On the flip side of the situation, I usually do not like to be the one being approached by an unsolicited sales effort. Perhaps that is why I dislike being the salesperson in such an encounter – I always suspect that I may be bothering my target.
All of the above being said, I gained a new respect for salesmen during our efforts to secure advertising for the “Appomattox” magazine being published by the Chamber. Mr. Dave Keene of Town Square Publications was the salesman assigned to the project. Upon his arrival, Dave informed me that he was persistent and would continue to follow up on every potential advertiser in the community but that once he received a “no” he would cease contact completely. During the sales contact period, I assisted him when possible and witnessed a variety of challenges to the completion of his efforts.
As I outline some of the situations which we encountered, I would like to add that I do not wish to be disparaging to any business that might feel like it has been referenced below. I fully understand that placing an ad is only one of a hundred things going on within an individual business and an owner or manager is continually being pulled in many different directions.
Thanks to many of the entities that, once receiving the information via email from the Chamber and/or personal contact by Dave, reviewed it and asked questions regarding distribution, comparisons with other publications, etc. in order to make an efficient and final decision.
Some of the organizations immediately promised to review the material and make a decision but never “got around to it”. When a second contact was made, they asked for the information to be provided again as they had apparently misplaced it. In some cases, this was repeated, requiring a third or fourth provision of the marketing information.
Another type of response often encountered was to simply ignore the contact. Repeated calls produced no reaction, leaving the sales rep in a state of limbo. There are even some in this realm that, passing on the street, would avoid eye contact.
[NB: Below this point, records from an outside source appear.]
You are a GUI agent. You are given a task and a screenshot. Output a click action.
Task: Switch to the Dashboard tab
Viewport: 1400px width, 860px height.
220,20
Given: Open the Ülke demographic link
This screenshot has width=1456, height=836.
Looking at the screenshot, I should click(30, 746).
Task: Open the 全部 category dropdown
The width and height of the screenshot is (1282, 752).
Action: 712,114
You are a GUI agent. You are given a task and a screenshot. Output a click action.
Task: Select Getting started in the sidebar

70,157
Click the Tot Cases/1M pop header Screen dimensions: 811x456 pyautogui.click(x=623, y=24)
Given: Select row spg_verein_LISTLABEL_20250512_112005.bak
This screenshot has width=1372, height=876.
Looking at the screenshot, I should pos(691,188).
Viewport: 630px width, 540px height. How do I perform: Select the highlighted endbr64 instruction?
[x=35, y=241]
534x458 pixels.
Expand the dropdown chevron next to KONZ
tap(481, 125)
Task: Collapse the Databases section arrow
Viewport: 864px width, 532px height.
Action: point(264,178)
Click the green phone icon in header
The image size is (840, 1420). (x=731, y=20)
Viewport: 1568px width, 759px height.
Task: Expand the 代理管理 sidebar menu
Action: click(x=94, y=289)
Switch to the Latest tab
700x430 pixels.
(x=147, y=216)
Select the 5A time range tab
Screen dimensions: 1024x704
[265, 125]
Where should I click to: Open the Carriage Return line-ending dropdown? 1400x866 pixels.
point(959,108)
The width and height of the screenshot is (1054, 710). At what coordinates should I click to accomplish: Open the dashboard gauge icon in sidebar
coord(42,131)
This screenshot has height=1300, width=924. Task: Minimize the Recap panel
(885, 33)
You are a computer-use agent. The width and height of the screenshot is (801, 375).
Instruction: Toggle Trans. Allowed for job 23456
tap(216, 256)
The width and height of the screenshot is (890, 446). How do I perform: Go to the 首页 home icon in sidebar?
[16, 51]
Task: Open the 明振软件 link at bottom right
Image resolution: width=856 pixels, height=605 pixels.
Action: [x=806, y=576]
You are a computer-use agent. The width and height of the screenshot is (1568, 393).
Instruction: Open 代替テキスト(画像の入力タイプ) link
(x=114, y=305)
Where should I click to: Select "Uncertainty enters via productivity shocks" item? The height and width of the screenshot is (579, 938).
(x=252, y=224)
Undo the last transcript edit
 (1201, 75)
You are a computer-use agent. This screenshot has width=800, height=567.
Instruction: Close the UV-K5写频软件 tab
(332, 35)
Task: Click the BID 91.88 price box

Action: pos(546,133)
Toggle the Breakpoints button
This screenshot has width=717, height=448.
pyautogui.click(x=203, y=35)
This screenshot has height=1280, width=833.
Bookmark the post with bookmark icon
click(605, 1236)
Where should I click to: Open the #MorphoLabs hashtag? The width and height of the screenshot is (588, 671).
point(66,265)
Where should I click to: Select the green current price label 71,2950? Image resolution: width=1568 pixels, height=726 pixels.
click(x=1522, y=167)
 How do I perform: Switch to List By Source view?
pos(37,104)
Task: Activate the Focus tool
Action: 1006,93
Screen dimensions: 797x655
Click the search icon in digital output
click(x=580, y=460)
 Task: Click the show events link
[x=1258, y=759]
Then there are the businesses that give you an immediate verbal commitment but require multiple calls to get a signature on the dotted line. The “call me back tomorrows” can go on for weeks.
In summary, I am not blessed with the tenacity and the patience to be very successful at this type of effort but I have certainly learned to appreciate those that do. And, I will make an effort to be as efficient with both their time and mine in the future.
Finally, a big “thank you” to all who stepped forward, regardless of the difficulties, to make our publication possible. I am looking forward to the final product which will appear in August.